Alles nur "Einzelfälle", sagt sie

10 000 Rohingya wurden laut UN-Ermittlungen ermordet, etwa 740 000 Männer, Frauen, Kinder, Schwangere und Greise sind ins Nachbarland Bangladesch und nach Indien geflüchtet – vor Verfolgung, vor Mord, Folter, Vergewaltigung, Raub und Brandschatzung. Ganze Dörfer wurden danach planiert.

Im Friedenspalast will die Friedensnobelpreisträgerin jetzt die Schatten schönreden, die auf ihr Land fallen, das 2020 vor Parlamentswahlen steht. Aung San Suu Kyi erklärt die Aktionen des Militärs zur legitimen Antwort auf Angriffe gegen Polizeiposten. Sie räumt ein, in „Einzelfällen“ sei es zu „unangemessener Gewalt“ gekommen, doch genozidale Absicht könne da „nicht die einzige Hypothese“ sein, die Klage sei „irreführend“, das Bild der Lage „unvollständig“.

Dabei dürfte der Oxford-Absolventin überaus klar sein, worum es geht. Für Menschenrechtler war Suu Kyi eine Lichtgestalt, als die Nobelakademie sie auszeichnete. Aufrecht und gewaltfrei hatte sie sich für Demokratie eingesetzt und gegen die Militärdiktatur, sie lebte unter Hausarrest, bedroht und schikaniert. Nun scheint sie eine Bevölkerungsgruppe auf dem Altar der nationalen Einheit opfern zu wollen, als Kollateralschaden der Transformation.

Seit einiger Zeit betreiben die „Postcolonial Studies“ vorrangig Erkundungen derjenigen, die von den Folgen des westlichen Kolonialismus’ geknechtet waren. Allerdigns tut sich der neue Forschungszweig schwer mit Erklärungen angesichts der brutalen Ethnisierung von Konflikten in ehemaligen Kolonien. Teils wurde versucht darzulegen, Staaten wie Myanmar hätten nun mal ein „anderes“ Verhältnis zu Territorialität und Zugehörigkeit. Dass mörderische Rechtsbrüche schlicht der „Andersheit“ zugeschlagen werden können, wird gleichwohl auf Dauer nicht einleuchten.

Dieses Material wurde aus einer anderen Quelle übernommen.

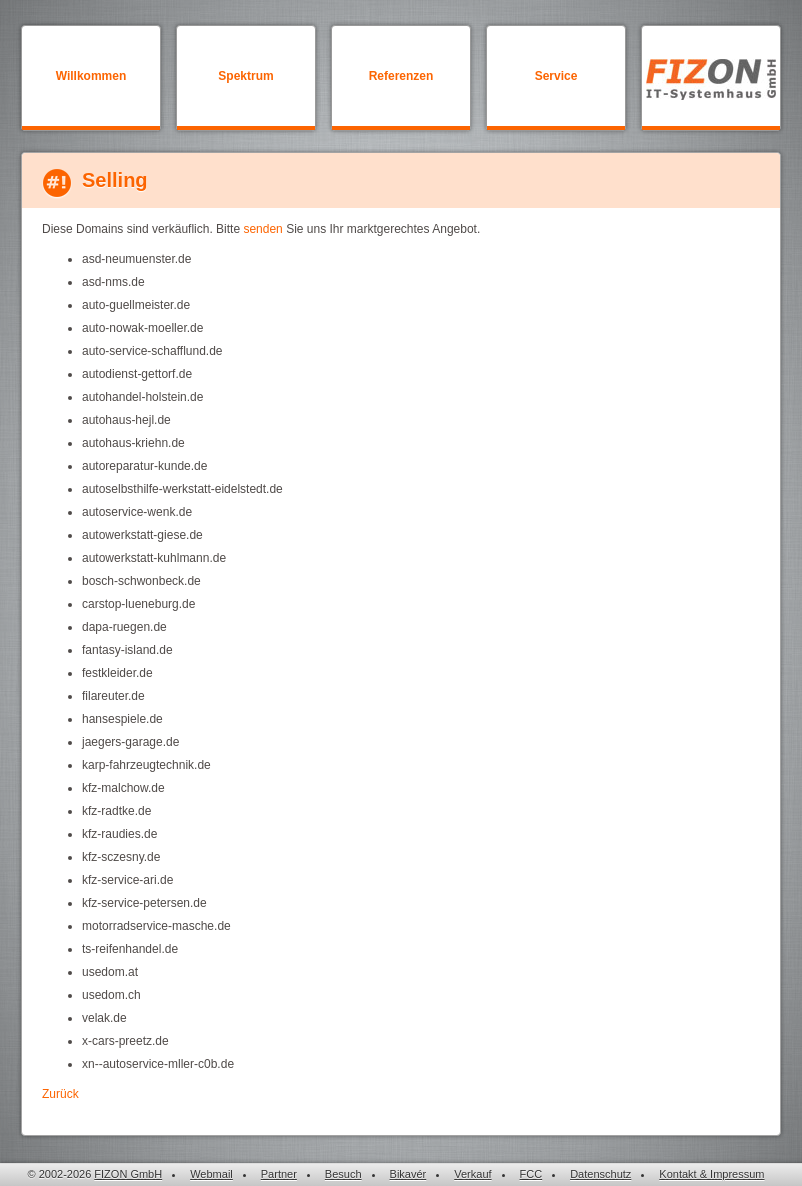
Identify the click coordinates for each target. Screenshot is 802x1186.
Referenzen (401, 76)
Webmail (211, 1174)
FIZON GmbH (128, 1174)
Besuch (343, 1174)
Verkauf (472, 1174)
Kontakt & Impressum (711, 1174)
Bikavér (408, 1174)
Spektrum (245, 76)
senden (262, 229)
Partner (279, 1174)
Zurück (60, 1094)
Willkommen (91, 76)
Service (556, 76)
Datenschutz (600, 1174)
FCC (531, 1174)
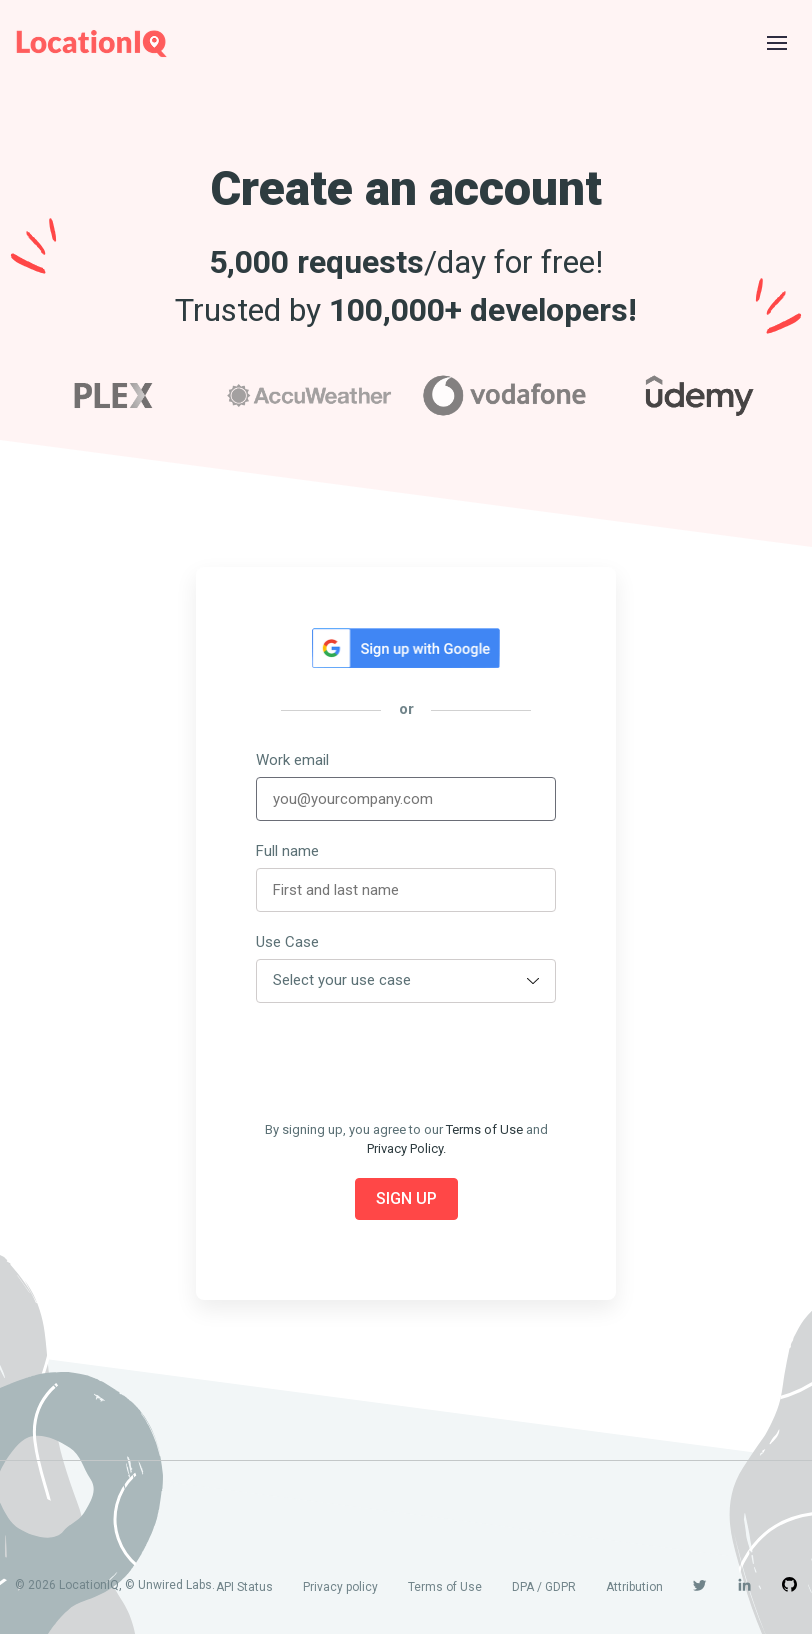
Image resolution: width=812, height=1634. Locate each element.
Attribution (634, 1587)
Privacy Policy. (406, 1148)
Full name (287, 851)
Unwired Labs (175, 1585)
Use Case (287, 942)
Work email (292, 760)
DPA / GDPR (544, 1587)
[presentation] (408, 1062)
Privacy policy (340, 1587)
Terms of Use (484, 1129)
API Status (244, 1587)
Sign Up (406, 1198)
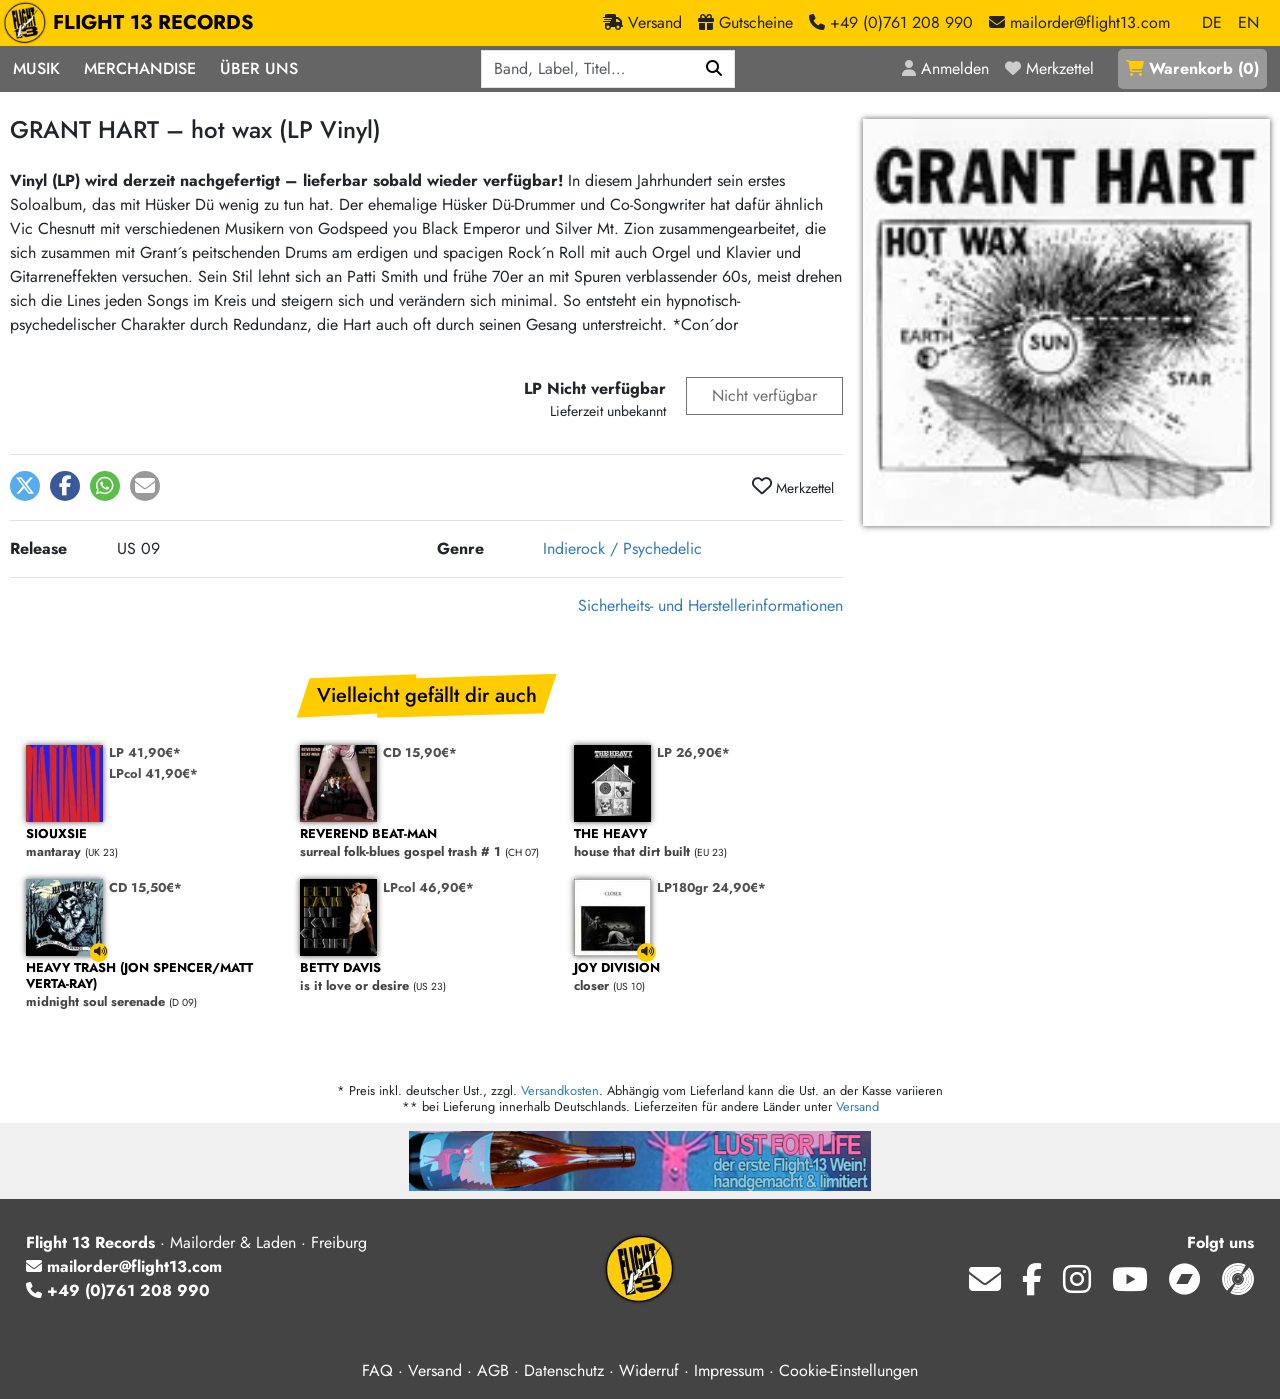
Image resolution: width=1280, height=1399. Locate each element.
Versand (857, 1106)
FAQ (377, 1370)
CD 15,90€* (420, 752)
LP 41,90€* (145, 752)
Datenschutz (564, 1370)
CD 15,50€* (145, 887)
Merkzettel (793, 487)
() (1192, 68)
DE (1212, 22)
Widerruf (649, 1370)
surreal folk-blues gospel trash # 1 (427, 843)
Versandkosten (560, 1090)
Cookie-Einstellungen (848, 1370)
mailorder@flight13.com (124, 1266)
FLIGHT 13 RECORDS (133, 23)
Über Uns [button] (259, 68)
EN (1248, 22)
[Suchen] (714, 69)
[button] (25, 486)
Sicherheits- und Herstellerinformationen (710, 605)
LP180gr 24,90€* (711, 887)
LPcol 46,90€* (428, 887)
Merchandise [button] (140, 68)
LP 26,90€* (693, 752)
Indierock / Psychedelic (622, 548)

Ethische Gerechtigkeit hat es schwer in nationalen Zeiten

In der Zeitschrift „Postcolonial Politics“ stellen Mursed Alam und Anindya Parakayastha bitter fest, dass Aung San Suu Kyi im Konflikt mit den Rohingya „wie eine neo-koloniale Matriarchin“ wirkt. Sie plädieren für ein Konzept postnationaler Staaten, um dem Dilemma zu entrinnen, eine neue „ethisch-politische Agenda der Gerechtigkeit“. Doch das ist leicht gesagt, solange Wahlen mit nationalen Agenden gewonnen werden, die den Mehrheiten Zucker versprechen. Sie ist nichts als vergiftete Zuckerwatte.

Deutlich zeigen sich auch hier die Konturen von Staaten, in denen koloniale Traumata, traditionelle und postkoloniale Gewalt fusionieren. Im Zuge der Transformation zu demokratischer Staatlichkeit werden fatalerweise Sündenböcke gesucht, auf die sich das traumatische Material der Vergangenheit projizieren lässt. Aung San Suu Kyi würde ihrem Land einen Gefallen tun, wenn sie, sich an den Geist des einmal mehr beschädigten Nobelpreises erinnernd, Inklusion fordern statt Exklusion rechtfertigen würde. Verantwortliche in postkolonialen Staaten sind erwachsen. Gräueltaten in der Gegenwart der kolonialen Vergangenheit anzulasten, das besitzt keinerlei ethische oder politische Legitimität.